The mood of struggle spread from the unorganized to workers already in unions. One sector was the unionized nurses, members of the New York State Nurses Association. They were asked by their union leaders to authorize a strike against New York’s private hospitals. The vote pledges to go on strike if the existing contract expires before they reach an agreement with hospital management. This Dec. 22, about 14,000 of the 17,000 NYSNA nurses had already finished voting. Some 98.8 percent voted to authorize the strike. This near unanimous vote is unprecedented. But nurses have been particularly hard hit by the COVID-19 and other epidemics, hospitals have cut staffing to save on wages, and nurses have been forced to work hard for long hours, under conditions dangerous to them and to the patients. Now the nurses are angry, united, and believe they can win.

Railroad workers of all different crafts had been pushed to the wall by the railroad bosses, and their many unions went to the brink of a strike. This involves the freight trains, which carry enormous amounts of goods vast distances. The workers move the same freight as they did in 1990 with about a third the work force. This creates enormous profits for the owners. The freight trains consist of hundreds of wagons. Only two engineers co-pilot the megatrains. The bosses want to cut that number to one, a dangerous step. On top of this, the railroad workers get no sick days.

Railroad workers rarely strike. A federal law allows the government to intervene to stop strikes. It has done this in the past. Transportation of goods is essential to the national economy. This Nov. 30 the Joe Biden administration forced the unions to call off the strike. Biden and the Democratic Congress provided no additional sick leave. The Democrats pretend to be pro-labor. Biden’s anti-labor action exposed the role of the president and the Democratic Party as enemies of the working class, just as the Republicans are.

Moment of truth

The prospect for worker upsurge still confronts many obstacles.

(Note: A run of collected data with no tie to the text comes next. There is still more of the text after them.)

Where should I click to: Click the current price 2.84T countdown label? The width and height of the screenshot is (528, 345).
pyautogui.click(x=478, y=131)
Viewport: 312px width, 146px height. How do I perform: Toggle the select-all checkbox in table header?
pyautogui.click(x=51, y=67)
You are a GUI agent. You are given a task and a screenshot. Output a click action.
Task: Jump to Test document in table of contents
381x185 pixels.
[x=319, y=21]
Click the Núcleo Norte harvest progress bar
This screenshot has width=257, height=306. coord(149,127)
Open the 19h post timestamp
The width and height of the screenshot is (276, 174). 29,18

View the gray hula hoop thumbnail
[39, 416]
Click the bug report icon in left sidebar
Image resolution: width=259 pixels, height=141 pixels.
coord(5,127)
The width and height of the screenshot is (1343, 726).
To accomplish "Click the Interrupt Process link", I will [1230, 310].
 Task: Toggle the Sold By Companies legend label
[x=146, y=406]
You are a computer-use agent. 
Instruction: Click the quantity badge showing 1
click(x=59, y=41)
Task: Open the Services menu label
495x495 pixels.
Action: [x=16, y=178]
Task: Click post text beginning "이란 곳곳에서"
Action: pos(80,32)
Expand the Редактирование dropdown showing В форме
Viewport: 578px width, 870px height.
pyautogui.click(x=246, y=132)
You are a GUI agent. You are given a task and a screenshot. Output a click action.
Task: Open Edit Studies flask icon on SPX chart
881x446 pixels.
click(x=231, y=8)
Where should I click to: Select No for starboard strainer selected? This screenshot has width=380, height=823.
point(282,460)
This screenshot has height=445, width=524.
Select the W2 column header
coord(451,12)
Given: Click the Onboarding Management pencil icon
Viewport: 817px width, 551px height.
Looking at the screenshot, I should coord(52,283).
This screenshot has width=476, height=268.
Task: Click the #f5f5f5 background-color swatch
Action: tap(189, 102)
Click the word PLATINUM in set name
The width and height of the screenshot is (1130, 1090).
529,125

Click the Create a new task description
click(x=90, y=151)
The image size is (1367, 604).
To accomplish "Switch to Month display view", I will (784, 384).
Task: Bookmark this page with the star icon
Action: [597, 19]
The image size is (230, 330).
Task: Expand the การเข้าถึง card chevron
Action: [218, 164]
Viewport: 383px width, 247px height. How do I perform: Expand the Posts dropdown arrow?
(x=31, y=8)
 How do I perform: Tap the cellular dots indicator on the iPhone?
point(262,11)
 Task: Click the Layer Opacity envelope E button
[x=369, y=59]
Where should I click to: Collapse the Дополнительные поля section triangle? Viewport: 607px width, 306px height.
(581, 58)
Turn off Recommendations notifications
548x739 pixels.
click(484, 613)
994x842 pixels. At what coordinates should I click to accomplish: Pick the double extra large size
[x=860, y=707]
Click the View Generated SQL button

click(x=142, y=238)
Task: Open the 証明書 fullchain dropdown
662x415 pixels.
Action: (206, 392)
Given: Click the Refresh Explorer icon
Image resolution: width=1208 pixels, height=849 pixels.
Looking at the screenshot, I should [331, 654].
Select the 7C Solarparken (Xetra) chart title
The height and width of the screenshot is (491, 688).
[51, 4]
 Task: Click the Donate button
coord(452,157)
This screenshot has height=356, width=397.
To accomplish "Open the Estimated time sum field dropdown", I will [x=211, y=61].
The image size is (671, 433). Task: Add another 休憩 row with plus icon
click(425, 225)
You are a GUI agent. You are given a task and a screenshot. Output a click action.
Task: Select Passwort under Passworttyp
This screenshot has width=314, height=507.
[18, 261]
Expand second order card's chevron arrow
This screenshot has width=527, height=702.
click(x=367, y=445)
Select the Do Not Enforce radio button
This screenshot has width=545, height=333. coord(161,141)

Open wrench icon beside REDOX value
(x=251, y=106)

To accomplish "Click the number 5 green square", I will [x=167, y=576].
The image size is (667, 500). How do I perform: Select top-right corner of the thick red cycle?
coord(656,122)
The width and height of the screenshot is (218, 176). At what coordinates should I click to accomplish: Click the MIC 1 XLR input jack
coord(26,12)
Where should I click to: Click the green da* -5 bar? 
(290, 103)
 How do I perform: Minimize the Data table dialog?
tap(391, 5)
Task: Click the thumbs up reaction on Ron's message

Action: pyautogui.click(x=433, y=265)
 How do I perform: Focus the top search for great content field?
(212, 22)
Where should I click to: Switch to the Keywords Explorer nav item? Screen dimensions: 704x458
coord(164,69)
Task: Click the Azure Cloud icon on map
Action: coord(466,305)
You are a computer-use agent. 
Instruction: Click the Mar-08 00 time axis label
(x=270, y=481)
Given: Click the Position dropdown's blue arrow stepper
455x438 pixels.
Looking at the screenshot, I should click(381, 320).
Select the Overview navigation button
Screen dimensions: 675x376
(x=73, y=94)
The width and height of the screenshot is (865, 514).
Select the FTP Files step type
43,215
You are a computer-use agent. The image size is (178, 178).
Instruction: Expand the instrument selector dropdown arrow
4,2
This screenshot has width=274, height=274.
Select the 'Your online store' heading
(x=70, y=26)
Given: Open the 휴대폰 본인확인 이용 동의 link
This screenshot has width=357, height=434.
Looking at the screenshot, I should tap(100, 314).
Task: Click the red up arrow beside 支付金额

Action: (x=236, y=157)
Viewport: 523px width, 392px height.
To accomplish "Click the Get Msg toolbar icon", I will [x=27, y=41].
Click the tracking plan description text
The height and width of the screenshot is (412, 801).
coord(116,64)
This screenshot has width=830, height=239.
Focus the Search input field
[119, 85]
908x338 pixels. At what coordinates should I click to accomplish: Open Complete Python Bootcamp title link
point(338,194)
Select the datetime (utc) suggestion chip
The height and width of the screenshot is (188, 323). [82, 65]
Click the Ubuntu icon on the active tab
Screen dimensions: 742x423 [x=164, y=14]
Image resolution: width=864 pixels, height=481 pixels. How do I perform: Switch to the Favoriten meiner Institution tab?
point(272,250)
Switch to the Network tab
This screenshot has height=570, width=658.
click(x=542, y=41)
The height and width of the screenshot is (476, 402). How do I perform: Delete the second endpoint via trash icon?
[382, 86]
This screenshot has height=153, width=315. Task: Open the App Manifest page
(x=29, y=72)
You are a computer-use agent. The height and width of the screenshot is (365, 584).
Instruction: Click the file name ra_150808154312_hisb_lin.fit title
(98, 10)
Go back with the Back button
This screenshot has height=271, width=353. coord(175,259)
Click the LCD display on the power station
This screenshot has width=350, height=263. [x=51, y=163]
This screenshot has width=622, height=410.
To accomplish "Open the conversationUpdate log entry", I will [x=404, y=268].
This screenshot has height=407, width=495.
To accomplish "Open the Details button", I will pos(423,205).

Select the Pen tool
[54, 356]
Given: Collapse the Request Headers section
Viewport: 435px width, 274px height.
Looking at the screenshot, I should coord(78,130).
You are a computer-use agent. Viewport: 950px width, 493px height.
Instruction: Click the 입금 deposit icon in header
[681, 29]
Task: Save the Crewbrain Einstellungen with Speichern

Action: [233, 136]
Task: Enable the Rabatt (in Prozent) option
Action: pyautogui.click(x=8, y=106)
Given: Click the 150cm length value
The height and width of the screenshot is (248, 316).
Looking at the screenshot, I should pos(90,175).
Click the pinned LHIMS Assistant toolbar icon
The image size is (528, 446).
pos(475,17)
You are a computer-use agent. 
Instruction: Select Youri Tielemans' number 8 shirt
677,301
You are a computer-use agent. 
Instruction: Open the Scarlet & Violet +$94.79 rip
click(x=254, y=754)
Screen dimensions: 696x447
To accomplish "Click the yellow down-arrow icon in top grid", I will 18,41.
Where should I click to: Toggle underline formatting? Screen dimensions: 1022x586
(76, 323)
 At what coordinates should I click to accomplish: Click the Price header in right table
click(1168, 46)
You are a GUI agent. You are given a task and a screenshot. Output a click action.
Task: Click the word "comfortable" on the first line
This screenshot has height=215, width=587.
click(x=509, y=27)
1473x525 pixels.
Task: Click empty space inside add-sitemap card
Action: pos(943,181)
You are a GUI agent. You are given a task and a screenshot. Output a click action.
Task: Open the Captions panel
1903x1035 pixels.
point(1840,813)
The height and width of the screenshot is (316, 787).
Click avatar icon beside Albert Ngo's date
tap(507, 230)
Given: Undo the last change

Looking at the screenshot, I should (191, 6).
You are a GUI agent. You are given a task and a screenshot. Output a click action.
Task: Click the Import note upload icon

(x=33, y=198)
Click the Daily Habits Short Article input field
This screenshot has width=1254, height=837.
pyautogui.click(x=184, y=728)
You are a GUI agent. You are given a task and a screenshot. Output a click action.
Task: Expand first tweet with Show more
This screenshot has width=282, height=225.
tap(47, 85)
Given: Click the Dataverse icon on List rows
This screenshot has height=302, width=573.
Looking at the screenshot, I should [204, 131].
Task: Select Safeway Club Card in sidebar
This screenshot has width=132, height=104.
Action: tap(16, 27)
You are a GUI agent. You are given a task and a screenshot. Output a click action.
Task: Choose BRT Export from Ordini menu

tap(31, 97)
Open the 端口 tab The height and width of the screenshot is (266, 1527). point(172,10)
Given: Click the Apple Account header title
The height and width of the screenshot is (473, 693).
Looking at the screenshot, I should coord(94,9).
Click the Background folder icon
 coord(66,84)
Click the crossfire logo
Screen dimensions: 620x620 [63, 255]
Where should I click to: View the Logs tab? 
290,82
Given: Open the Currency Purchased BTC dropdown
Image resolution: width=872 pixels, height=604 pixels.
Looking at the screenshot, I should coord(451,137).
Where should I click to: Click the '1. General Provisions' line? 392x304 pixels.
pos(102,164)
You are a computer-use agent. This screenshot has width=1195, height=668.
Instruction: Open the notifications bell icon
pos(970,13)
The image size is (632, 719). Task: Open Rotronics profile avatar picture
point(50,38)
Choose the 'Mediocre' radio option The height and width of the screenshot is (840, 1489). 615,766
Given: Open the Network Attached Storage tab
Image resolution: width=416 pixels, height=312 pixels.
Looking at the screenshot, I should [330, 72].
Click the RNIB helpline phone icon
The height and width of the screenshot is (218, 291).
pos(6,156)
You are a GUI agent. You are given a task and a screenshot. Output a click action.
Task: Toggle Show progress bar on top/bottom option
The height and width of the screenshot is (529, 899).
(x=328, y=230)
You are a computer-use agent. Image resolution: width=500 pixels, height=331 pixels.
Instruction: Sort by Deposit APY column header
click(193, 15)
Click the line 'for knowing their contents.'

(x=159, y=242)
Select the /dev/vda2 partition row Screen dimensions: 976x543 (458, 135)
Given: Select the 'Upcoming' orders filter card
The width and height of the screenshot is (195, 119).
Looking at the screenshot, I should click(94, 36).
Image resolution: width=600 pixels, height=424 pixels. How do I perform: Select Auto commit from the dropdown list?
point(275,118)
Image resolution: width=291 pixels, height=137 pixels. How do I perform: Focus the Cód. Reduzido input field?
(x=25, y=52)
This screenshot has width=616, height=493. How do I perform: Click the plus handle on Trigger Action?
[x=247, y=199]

Corporations have already bitterly opposed the workers through brutal union busting. They harass workers, fire some, bring court cases against unions. Capitalist owners and investors are desperate to pile up more profits within a system in perpetual crisis. And workers face a government that is on a war drive, feeding arms to a proxy war against Russia in Ukraine and sending warships to the coast of China. Few weapons are more effective in combating worker solidarity than a patriotic propaganda campaign.

How workers in the U.S. will react as the economic and war crisis deepens is hard to predict. For those of us in the U.S. who despise war, imperialism and all capitalist exploitation, there is no choice but to encourage the new combativeness among workers and help build solidarity among the entire working class.